Kerry has been a teacher and an administrator for more than twenty years. She has a Master of Education degree.

The mathematical concepts of surface area and volume are often taught in tandem. In this lesson, you'll find strategies for teachers to use as a foundation when instructing students in the classroom setting.

Keeping it Simple

Surface area and volume are mathematical concepts that are usually taught in unison. Although they may sound abstract, instructing students on how to conceptualize them can be achieved by building the right foundation. It is best to teach these concepts using visual aids rather than formulas to help with context. The combination of visual aids with their corresponding formulas, as well as real world application, will help students gain a thorough understanding of these mathematical concepts.

Area vs. Surface Area

Let's begin by reviewing the concepts. Area is defined as the size of the surface of a two-dimensional object. Students find the area of an object by multiplying the length times the width. For example, if a student's desk is three feet long and two feet wide, the area would be six feet squared.

What if the student wants to measure his pencil box? The pencil box is a three-dimensional object because it has length, height, and width. The surface area of a three-dimensional object is calculated by adding the areas of all sides. Therefore, if the pencil box is six inches long, four inches wide, and two inches tall, the student will use the formula 2ab + 2ac + 2bc to calculate the surface area. In other words 2(6 x 4) + 2(6 x 2) + 2(4 x 2) = 48 + 24 + 16 = 88 inches squared.

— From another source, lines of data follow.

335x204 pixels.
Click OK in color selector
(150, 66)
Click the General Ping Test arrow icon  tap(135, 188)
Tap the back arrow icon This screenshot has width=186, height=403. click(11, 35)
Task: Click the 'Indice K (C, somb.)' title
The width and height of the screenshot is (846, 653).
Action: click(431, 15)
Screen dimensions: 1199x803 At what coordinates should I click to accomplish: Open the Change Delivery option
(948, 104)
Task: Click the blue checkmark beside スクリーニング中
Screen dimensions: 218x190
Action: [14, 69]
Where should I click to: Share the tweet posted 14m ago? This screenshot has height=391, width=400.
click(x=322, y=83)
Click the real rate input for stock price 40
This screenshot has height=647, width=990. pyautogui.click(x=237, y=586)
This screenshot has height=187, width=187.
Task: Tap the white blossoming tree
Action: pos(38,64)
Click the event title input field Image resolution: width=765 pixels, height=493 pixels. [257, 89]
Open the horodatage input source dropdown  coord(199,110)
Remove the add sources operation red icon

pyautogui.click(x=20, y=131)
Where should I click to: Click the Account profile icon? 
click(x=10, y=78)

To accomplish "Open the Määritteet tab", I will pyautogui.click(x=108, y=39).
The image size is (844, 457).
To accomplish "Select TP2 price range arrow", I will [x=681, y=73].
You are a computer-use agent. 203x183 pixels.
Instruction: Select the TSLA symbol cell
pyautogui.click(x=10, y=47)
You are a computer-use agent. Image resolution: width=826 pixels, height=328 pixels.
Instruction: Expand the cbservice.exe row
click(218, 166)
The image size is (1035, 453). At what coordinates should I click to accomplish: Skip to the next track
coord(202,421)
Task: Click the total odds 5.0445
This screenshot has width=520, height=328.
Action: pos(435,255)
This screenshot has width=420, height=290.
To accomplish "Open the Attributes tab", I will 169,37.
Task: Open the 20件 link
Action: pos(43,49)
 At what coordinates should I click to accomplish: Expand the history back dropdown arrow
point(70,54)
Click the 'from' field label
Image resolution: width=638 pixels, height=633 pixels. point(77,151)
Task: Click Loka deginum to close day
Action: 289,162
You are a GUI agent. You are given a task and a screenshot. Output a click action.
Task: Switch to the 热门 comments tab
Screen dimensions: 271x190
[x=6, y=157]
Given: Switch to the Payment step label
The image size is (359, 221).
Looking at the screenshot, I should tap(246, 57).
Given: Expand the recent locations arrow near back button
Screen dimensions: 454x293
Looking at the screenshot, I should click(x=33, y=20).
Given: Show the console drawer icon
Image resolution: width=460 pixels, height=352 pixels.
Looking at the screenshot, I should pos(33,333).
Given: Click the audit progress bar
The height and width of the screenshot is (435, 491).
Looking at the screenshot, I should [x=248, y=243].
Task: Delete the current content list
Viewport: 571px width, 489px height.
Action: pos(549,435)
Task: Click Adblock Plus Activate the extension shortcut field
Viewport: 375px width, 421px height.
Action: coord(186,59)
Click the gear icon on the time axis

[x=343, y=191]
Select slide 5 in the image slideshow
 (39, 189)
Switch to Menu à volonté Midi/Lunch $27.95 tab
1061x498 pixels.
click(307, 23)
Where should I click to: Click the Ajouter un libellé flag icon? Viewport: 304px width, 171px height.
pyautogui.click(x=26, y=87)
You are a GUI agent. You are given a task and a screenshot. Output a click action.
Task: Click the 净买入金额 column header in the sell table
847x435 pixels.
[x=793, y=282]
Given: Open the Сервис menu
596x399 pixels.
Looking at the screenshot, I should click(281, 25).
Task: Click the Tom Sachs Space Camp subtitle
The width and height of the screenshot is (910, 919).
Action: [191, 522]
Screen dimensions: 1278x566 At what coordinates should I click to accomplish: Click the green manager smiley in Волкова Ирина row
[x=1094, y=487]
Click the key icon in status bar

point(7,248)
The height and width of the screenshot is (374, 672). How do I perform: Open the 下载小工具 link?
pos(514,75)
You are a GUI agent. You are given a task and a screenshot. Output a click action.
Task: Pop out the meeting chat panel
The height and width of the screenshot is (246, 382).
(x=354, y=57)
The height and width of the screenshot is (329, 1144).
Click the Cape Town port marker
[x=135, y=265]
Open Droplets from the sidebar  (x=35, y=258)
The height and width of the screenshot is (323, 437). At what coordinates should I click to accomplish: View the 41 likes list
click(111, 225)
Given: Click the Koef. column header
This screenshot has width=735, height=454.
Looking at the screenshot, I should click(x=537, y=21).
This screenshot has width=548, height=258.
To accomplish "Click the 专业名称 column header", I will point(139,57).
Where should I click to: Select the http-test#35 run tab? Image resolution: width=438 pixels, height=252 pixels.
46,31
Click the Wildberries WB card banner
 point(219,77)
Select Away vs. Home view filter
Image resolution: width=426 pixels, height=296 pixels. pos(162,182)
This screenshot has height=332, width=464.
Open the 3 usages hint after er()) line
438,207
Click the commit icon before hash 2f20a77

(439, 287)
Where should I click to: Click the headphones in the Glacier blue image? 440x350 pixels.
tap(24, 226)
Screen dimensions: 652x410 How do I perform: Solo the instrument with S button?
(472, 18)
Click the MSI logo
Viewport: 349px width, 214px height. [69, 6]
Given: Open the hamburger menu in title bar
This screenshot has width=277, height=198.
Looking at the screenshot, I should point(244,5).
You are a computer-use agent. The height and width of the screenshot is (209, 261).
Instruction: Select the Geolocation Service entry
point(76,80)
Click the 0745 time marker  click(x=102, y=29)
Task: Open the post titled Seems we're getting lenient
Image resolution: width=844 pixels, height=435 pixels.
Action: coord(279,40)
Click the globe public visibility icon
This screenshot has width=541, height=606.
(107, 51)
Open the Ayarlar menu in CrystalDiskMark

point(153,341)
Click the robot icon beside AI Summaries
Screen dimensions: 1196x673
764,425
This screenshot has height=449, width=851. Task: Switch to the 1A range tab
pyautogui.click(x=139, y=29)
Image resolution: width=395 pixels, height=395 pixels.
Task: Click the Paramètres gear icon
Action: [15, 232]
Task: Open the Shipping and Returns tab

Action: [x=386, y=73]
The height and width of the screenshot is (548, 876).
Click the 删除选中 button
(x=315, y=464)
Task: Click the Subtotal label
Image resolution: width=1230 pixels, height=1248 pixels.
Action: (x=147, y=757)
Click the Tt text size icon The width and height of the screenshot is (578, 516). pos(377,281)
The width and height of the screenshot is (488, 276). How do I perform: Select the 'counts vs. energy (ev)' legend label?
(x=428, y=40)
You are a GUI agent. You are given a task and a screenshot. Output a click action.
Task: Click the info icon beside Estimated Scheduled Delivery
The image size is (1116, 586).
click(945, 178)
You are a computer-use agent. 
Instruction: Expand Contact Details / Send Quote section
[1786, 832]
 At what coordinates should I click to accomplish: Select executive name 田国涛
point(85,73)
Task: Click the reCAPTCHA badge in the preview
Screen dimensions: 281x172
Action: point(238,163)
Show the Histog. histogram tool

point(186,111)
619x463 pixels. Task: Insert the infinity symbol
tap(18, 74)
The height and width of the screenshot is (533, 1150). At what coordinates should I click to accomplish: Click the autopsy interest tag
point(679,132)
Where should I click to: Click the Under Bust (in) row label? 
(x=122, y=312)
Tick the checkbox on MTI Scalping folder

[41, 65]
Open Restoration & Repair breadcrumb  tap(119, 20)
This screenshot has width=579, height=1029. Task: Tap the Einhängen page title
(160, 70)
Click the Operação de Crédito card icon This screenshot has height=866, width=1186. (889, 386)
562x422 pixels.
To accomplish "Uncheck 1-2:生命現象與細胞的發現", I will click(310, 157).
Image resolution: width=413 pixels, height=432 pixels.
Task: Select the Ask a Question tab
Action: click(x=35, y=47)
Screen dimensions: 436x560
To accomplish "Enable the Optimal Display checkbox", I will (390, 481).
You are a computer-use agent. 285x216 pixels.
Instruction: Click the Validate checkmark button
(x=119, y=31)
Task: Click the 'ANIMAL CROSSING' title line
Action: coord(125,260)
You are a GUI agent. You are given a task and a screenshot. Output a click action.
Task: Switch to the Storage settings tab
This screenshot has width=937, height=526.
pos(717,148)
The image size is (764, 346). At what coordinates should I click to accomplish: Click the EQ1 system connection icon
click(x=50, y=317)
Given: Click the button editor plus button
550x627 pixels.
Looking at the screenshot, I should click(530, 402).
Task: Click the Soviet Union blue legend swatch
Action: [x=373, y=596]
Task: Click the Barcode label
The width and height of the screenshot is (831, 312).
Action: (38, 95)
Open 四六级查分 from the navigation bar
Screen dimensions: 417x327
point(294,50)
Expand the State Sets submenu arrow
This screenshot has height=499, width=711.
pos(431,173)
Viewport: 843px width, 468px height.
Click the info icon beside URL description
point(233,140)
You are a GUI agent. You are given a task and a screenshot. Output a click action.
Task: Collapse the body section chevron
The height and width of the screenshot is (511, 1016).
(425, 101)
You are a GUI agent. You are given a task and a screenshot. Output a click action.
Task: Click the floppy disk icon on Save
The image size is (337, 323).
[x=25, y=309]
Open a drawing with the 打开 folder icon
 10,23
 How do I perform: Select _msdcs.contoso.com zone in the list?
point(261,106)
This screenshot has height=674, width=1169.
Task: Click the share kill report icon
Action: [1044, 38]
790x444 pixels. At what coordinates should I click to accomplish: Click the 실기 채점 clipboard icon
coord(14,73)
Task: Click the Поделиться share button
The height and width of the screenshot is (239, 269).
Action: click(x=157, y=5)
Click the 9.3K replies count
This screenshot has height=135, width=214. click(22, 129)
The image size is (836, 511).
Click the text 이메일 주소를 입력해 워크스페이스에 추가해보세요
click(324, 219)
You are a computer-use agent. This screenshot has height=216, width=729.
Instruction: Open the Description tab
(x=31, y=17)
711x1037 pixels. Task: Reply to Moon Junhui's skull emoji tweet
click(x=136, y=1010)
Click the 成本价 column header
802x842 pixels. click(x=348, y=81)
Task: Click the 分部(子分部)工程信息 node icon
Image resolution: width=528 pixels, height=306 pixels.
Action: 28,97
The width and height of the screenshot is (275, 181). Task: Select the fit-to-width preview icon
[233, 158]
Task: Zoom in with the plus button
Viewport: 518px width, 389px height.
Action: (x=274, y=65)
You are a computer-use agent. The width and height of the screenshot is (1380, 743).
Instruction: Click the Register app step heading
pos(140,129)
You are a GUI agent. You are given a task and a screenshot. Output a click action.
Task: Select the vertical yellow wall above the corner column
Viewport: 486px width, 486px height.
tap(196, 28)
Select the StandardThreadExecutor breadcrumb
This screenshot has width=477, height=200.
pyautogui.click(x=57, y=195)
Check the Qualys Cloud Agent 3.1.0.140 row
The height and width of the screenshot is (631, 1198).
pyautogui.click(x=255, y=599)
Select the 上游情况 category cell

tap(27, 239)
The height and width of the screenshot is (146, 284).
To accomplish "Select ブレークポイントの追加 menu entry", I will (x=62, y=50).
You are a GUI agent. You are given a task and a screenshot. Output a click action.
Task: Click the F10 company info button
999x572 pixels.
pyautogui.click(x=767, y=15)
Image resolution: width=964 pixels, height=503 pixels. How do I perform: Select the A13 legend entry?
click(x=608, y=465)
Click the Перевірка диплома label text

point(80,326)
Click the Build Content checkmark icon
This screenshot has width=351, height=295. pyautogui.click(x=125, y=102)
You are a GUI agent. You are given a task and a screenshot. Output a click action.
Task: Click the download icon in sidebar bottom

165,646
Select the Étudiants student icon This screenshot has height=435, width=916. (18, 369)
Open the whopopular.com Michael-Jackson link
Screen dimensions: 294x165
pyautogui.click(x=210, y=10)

Teachers may use standard units, such as rulers, yardsticks, and tape measures, or nonstandard units, such as paperclips, pencils, and erasers to measure surface area. Everyday items, such as books, soda cases, and boxes of various sizes may be used to practice measuring surface area conceptually.


How is the strategy for teaching volume different from the way you might teach surface area? First of all, let's review the concept. Volume is defined as the amount of space that the object takes up. It is measured in cubic units. Let's use a cube as an example. A cube is a 3-dimensional object that has six square faces. Let us assume that each side of the cube measures to four feet. The volume can be calculated for the cube by using the following formula:

Volume (cube) = length x width x height

In this case since the length, width, and height are all four feet, the volume = 4 feet x 4 feet x 4 feet which comes out to 64 cubic feet.